Pertama, potensi kesatuan internal. Ferdinand Tonnies dalam Reading of Sociology (1960) mengemukakan bahwa salah satu bentuk ikatan atau kelompok sosial adalah Paguyuban (Gemeinscaft). Menurutnya, "Paguyuban adalah bentuk kehidupan bersama di mana anggota-anggotanya diikat oleh hubungan batin yang murni dan bersifat alamiah serta kekal. Dasar hubungan tersebut adalah rasa cinta dan rasa kesatuan batin yang memang dikodratkan.
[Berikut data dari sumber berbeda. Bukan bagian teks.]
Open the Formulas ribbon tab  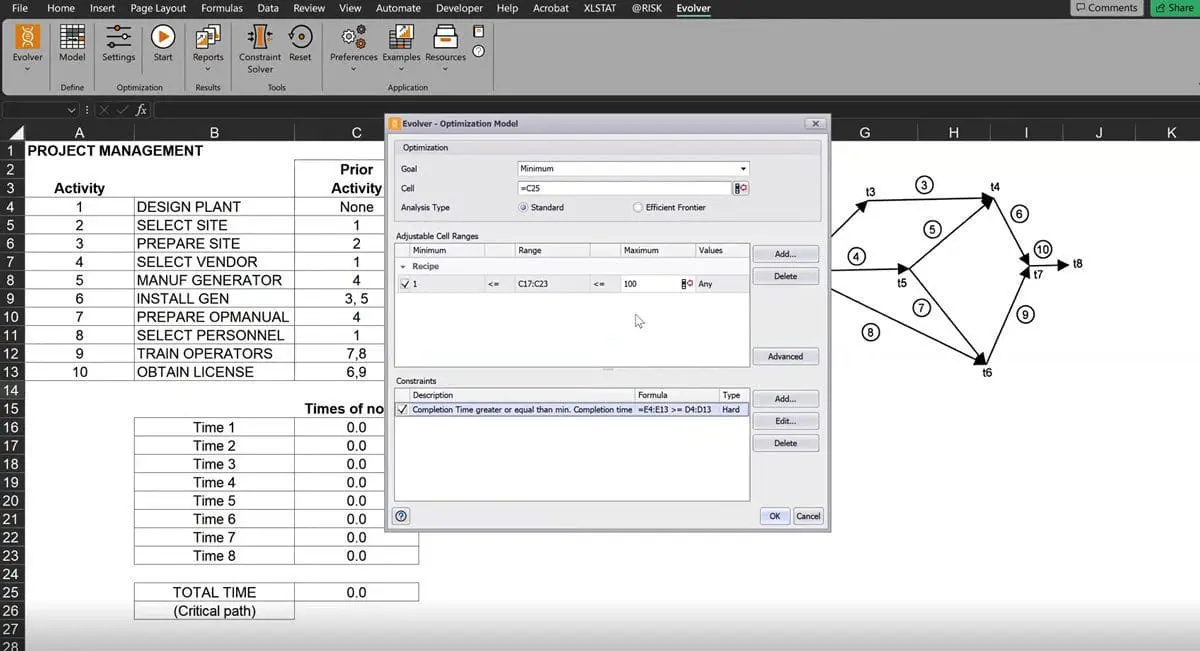221,8
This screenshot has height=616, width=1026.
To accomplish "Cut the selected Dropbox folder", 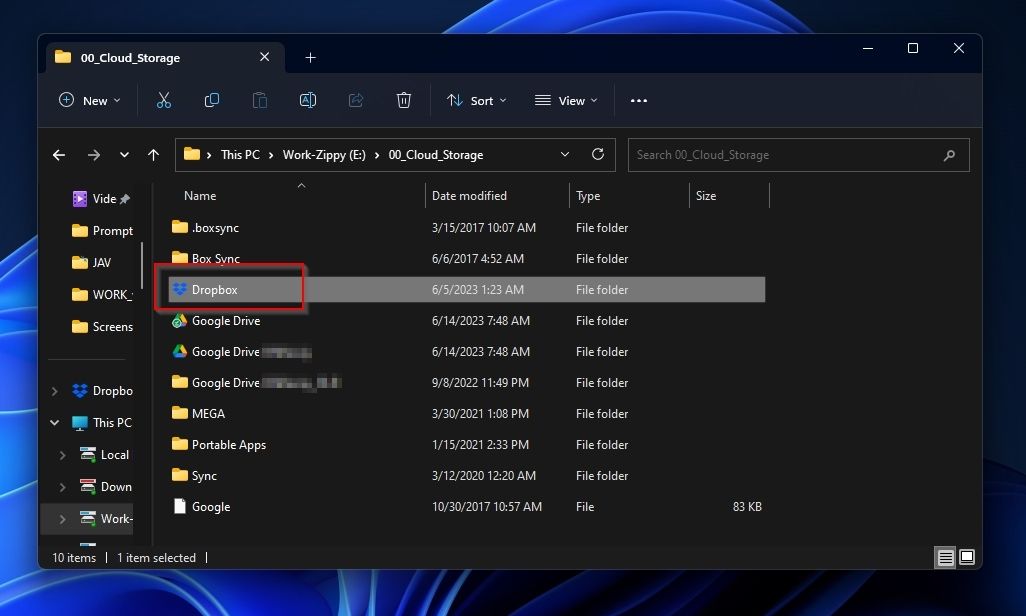I will [x=163, y=100].
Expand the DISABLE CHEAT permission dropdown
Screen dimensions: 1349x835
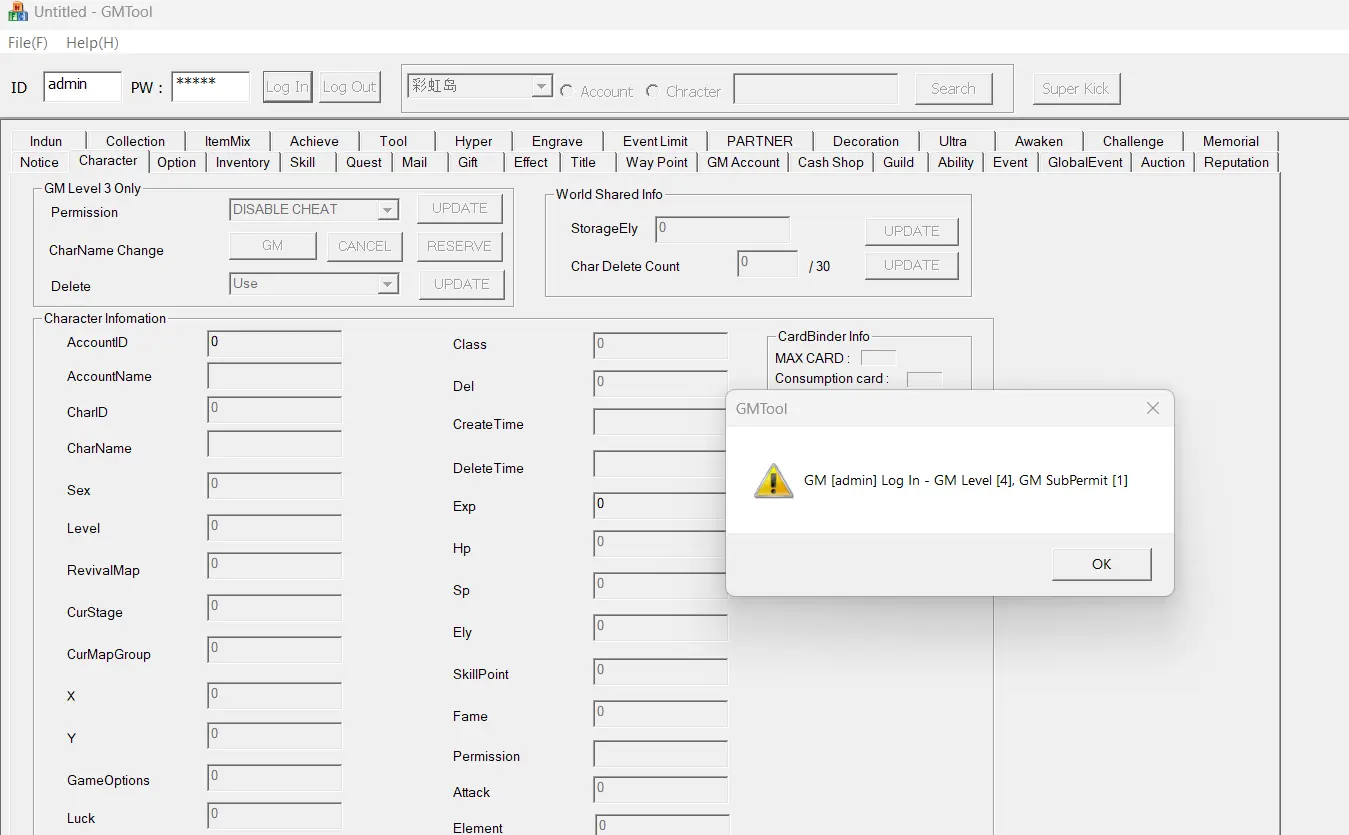point(388,210)
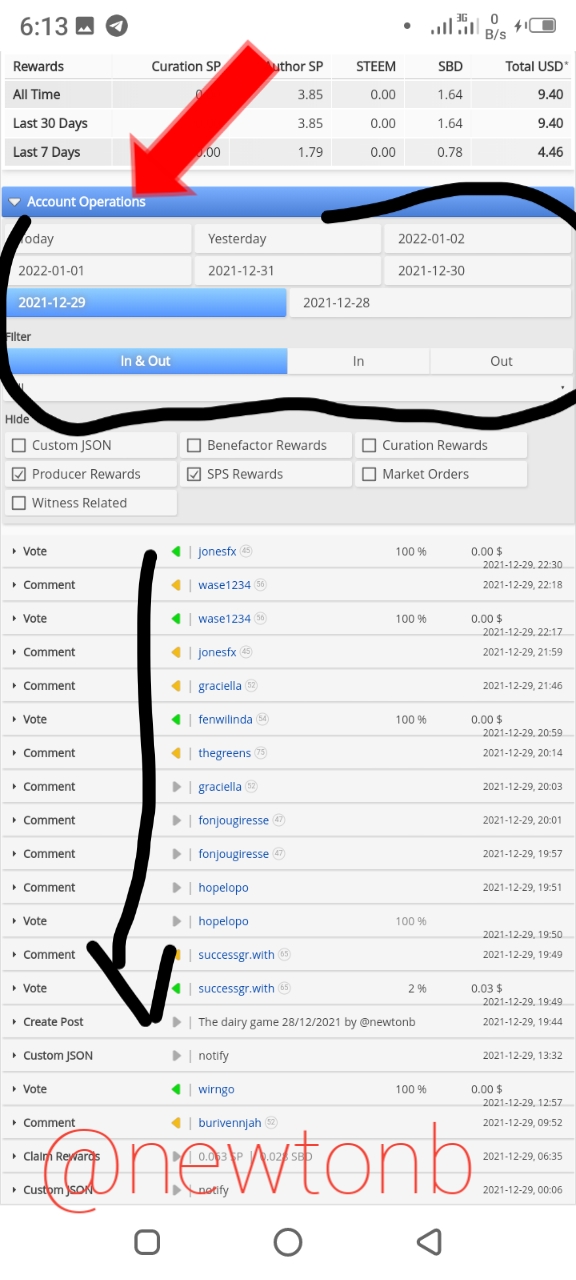The image size is (576, 1280).
Task: Click gray arrow icon on Create Post row
Action: point(176,1022)
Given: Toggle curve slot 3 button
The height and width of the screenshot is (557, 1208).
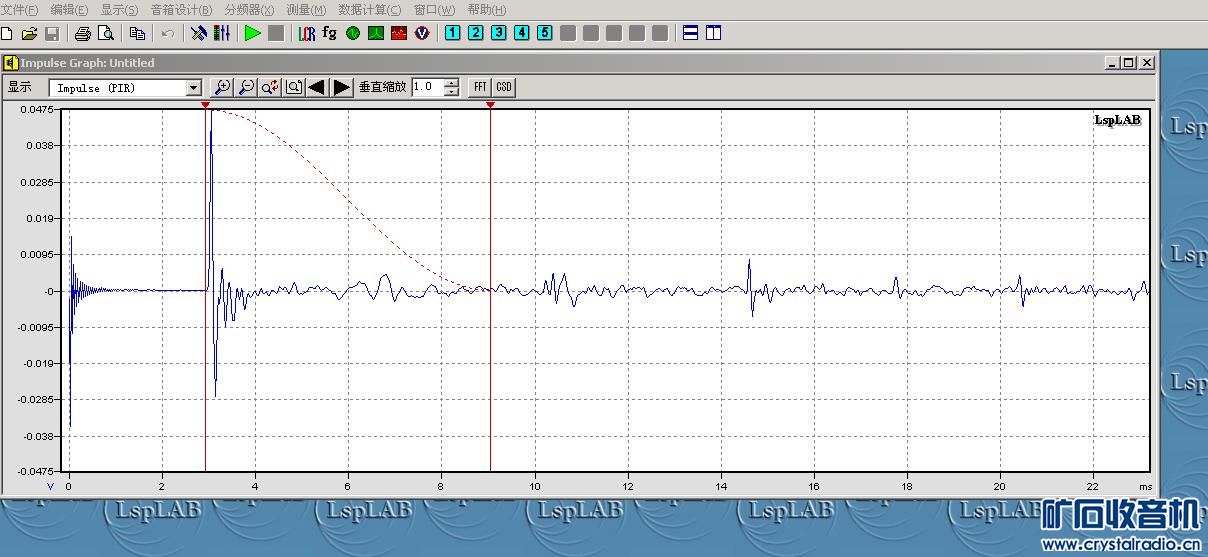Looking at the screenshot, I should click(x=498, y=33).
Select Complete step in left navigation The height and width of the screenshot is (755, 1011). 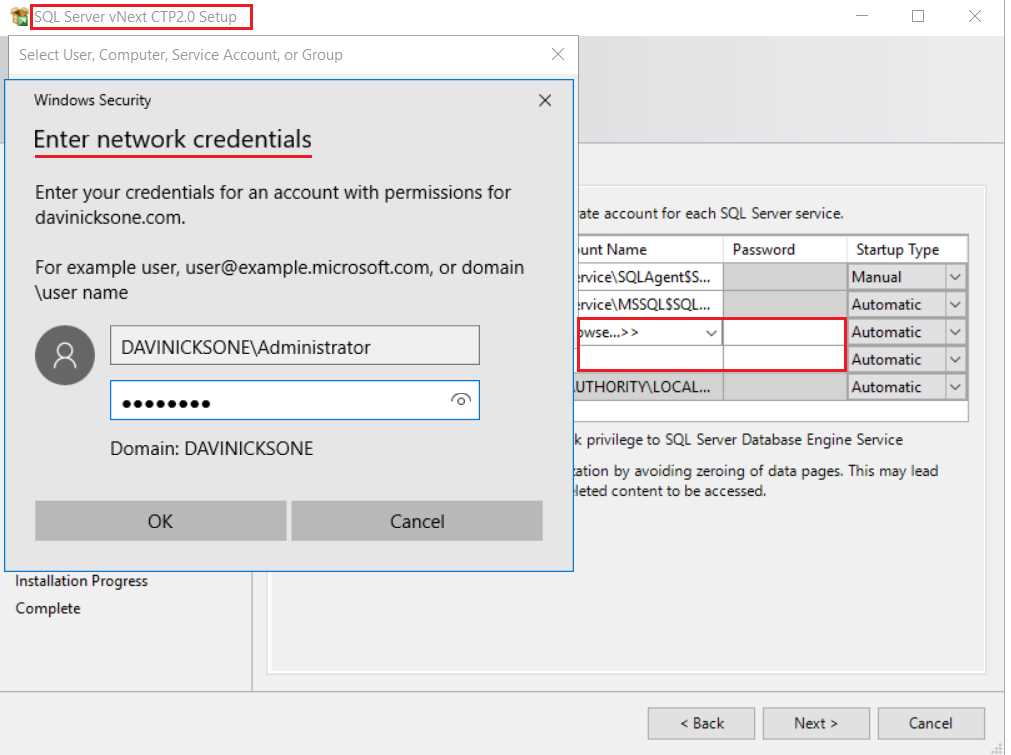click(47, 607)
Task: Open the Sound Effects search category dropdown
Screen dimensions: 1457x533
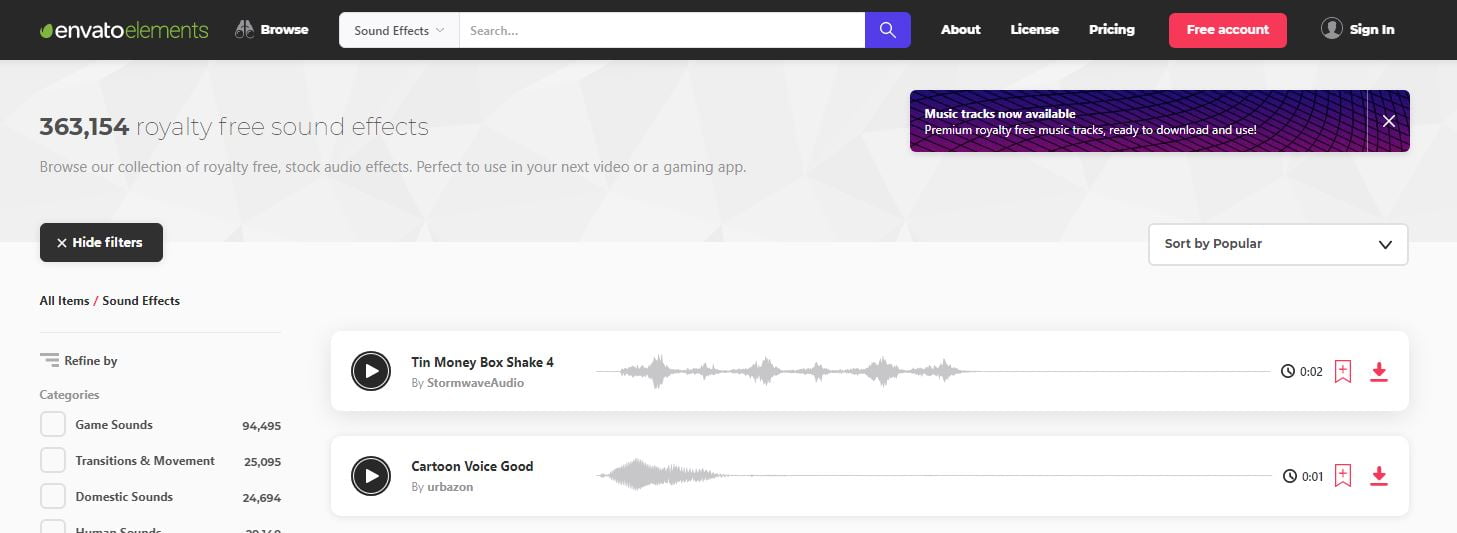Action: pos(399,30)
Kehidupan tersebut juga bersifat nyata dan organis" (Soerjono Soekanto, 1990). Teori ini mengamini eratnya keterikatan antar anggota KPMJB. Teori ini juga memiliki relavansinya secara empiris di tubuh KPMJB, di mana keterikatan antar sesama anggotanya relatif bersih dari unsur-unsur kepentingan, pamrih, dan politis. Sebagai contoh adalah munculnya "Gempungan" (Gerakan Masyarakat Peduli Pasangrahan) awal 2007 lalu, sebagai wujud kepedulian anggota KPMJB dalam menyelesaikan masalah Pasangrahan.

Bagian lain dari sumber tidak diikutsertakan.